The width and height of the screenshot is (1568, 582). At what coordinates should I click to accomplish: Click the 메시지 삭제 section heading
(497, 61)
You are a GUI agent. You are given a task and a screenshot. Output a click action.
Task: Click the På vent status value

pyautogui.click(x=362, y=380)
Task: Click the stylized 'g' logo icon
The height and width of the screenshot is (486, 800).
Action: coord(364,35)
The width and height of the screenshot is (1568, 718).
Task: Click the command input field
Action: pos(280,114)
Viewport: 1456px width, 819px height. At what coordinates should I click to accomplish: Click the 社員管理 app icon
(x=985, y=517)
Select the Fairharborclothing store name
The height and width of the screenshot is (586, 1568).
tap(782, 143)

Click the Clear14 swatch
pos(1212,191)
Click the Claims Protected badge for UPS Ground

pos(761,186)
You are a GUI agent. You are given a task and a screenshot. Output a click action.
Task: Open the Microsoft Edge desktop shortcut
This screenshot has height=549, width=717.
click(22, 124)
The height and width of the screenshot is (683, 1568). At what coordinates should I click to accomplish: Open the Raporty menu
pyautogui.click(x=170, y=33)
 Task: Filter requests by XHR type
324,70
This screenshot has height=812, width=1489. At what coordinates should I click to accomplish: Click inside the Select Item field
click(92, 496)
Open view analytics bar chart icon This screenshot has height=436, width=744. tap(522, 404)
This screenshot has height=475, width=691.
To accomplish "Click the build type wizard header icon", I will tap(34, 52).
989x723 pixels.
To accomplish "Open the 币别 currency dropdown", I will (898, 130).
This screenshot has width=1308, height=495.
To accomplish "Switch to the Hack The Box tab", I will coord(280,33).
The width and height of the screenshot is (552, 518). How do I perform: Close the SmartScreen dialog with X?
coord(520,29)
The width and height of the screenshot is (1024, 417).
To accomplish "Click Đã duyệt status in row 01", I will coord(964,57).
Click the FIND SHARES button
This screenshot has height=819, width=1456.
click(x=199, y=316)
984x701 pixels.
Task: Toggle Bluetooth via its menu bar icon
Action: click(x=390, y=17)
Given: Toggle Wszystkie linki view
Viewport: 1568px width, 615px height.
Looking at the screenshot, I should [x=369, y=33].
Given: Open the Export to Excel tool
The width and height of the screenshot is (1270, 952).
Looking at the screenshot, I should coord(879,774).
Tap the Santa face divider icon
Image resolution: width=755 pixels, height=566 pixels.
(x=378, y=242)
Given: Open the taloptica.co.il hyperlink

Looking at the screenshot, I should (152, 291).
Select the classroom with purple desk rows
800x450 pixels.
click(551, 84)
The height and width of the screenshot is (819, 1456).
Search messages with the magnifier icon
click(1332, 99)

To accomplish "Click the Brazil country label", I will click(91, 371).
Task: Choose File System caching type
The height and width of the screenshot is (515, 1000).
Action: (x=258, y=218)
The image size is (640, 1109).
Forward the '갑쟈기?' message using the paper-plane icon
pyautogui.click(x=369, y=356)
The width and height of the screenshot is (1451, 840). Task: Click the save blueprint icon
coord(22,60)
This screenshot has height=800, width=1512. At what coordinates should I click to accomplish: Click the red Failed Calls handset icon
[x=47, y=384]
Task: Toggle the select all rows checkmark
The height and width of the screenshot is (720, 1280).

------------------------------------------------------------

### WHAT NEEDS TO BE DONE
Please copy out all of the entries above, word for word.

### REPLY TO THE TASK
The width and height of the screenshot is (1568, 582). At what coordinates should I click to accomplish: Click the 메시지 삭제 section heading
(497, 61)
You are a GUI agent. You are given a task and a screenshot. Output a click action.
Task: Click the På vent status value

pyautogui.click(x=362, y=380)
Task: Click the stylized 'g' logo icon
The height and width of the screenshot is (486, 800).
Action: coord(364,35)
The width and height of the screenshot is (1568, 718).
Task: Click the command input field
Action: pos(280,114)
Viewport: 1456px width, 819px height. At what coordinates should I click to accomplish: Click the 社員管理 app icon
(x=985, y=517)
Select the Fairharborclothing store name
The height and width of the screenshot is (586, 1568).
tap(782, 143)

Click the Clear14 swatch
pos(1212,191)
Click the Claims Protected badge for UPS Ground

pos(761,186)
You are a GUI agent. You are given a task and a screenshot. Output a click action.
Task: Open the Microsoft Edge desktop shortcut
This screenshot has height=549, width=717.
click(22, 124)
The height and width of the screenshot is (683, 1568). At what coordinates should I click to accomplish: Open the Raporty menu
pyautogui.click(x=170, y=33)
 Task: Filter requests by XHR type
324,70
This screenshot has height=812, width=1489. At what coordinates should I click to accomplish: Click inside the Select Item field
click(92, 496)
Open view analytics bar chart icon This screenshot has height=436, width=744. tap(522, 404)
This screenshot has height=475, width=691.
To accomplish "Click the build type wizard header icon", I will tap(34, 52).
989x723 pixels.
To accomplish "Open the 币别 currency dropdown", I will (898, 130).
This screenshot has width=1308, height=495.
To accomplish "Switch to the Hack The Box tab", I will coord(280,33).
The width and height of the screenshot is (552, 518). How do I perform: Close the SmartScreen dialog with X?
coord(520,29)
The width and height of the screenshot is (1024, 417).
To accomplish "Click Đã duyệt status in row 01", I will coord(964,57).
Click the FIND SHARES button
This screenshot has height=819, width=1456.
click(x=199, y=316)
984x701 pixels.
Task: Toggle Bluetooth via its menu bar icon
Action: click(x=390, y=17)
Given: Toggle Wszystkie linki view
Viewport: 1568px width, 615px height.
Looking at the screenshot, I should [x=369, y=33].
Given: Open the Export to Excel tool
The width and height of the screenshot is (1270, 952).
Looking at the screenshot, I should coord(879,774).
Tap the Santa face divider icon
Image resolution: width=755 pixels, height=566 pixels.
(x=378, y=242)
Given: Open the taloptica.co.il hyperlink

Looking at the screenshot, I should (152, 291).
Select the classroom with purple desk rows
800x450 pixels.
click(551, 84)
The height and width of the screenshot is (819, 1456).
Search messages with the magnifier icon
click(1332, 99)

To accomplish "Click the Brazil country label", I will click(91, 371).
Task: Choose File System caching type
The height and width of the screenshot is (515, 1000).
Action: (x=258, y=218)
The image size is (640, 1109).
Forward the '갑쟈기?' message using the paper-plane icon
pyautogui.click(x=369, y=356)
The width and height of the screenshot is (1451, 840). Task: Click the save blueprint icon
coord(22,60)
This screenshot has height=800, width=1512. At what coordinates should I click to accomplish: Click the red Failed Calls handset icon
[x=47, y=384]
Task: Toggle the select all rows checkmark
The height and width of the screenshot is (720, 1280).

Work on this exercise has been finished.